AVAILABLE DATA:
○ ○ ○ ○ ○ ○ ○
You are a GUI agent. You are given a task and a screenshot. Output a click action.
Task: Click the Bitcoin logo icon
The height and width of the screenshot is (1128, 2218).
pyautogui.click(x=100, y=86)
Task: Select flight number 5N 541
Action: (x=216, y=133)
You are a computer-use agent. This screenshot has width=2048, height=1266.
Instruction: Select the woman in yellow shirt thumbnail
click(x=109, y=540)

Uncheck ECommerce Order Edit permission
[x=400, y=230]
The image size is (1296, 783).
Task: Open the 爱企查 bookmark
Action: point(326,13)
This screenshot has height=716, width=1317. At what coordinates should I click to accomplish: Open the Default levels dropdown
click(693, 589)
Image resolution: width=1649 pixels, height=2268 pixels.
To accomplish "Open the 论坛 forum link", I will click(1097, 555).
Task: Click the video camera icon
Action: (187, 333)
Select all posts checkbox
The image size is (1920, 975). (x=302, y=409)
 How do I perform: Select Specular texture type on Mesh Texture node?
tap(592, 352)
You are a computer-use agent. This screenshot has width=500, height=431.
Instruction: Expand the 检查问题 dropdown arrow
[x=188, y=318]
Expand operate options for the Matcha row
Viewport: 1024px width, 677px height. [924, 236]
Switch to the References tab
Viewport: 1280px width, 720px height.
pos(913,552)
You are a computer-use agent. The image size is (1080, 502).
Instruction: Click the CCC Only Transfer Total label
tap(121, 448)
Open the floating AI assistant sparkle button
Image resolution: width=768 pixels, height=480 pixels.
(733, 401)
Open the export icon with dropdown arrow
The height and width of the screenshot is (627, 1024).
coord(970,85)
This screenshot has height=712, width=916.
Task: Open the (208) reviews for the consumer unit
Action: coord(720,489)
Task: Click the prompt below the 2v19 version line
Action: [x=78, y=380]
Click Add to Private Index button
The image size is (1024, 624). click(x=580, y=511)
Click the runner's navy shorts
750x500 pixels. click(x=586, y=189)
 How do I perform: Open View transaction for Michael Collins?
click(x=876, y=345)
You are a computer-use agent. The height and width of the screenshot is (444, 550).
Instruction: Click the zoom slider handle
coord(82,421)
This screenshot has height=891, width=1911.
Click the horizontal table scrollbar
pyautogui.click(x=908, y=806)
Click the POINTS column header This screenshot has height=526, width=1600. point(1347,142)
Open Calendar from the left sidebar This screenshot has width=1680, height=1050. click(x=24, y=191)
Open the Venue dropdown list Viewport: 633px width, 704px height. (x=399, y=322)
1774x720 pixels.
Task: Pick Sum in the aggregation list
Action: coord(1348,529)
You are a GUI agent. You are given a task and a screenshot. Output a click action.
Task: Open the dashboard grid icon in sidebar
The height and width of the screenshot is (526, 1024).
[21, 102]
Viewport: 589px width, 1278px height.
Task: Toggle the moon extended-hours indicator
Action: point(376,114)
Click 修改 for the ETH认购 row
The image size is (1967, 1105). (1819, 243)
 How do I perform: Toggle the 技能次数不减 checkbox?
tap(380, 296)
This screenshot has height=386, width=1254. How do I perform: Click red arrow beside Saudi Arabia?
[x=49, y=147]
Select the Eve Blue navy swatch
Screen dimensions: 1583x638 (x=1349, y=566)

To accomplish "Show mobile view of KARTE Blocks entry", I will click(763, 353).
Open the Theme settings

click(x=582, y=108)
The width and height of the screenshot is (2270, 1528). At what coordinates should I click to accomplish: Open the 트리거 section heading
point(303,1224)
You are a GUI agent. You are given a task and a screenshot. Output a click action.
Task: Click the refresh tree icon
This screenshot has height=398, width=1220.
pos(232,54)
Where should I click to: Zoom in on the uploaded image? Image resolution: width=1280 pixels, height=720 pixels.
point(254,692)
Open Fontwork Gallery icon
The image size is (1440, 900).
○ ○ ○ ○ ○ ○ ○
ABOUT THIS EXERCISE: Copy all lines from the material that include "computer".

EXERCISE OUTPUT:
You are a computer-use agent. This screenshot has width=2048, height=1266.
You are a computer-use agent. This screenshot has width=500, height=431.
You are a computer-use agent. The image size is (1080, 502).
You are a computer-use agent. The height and width of the screenshot is (444, 550).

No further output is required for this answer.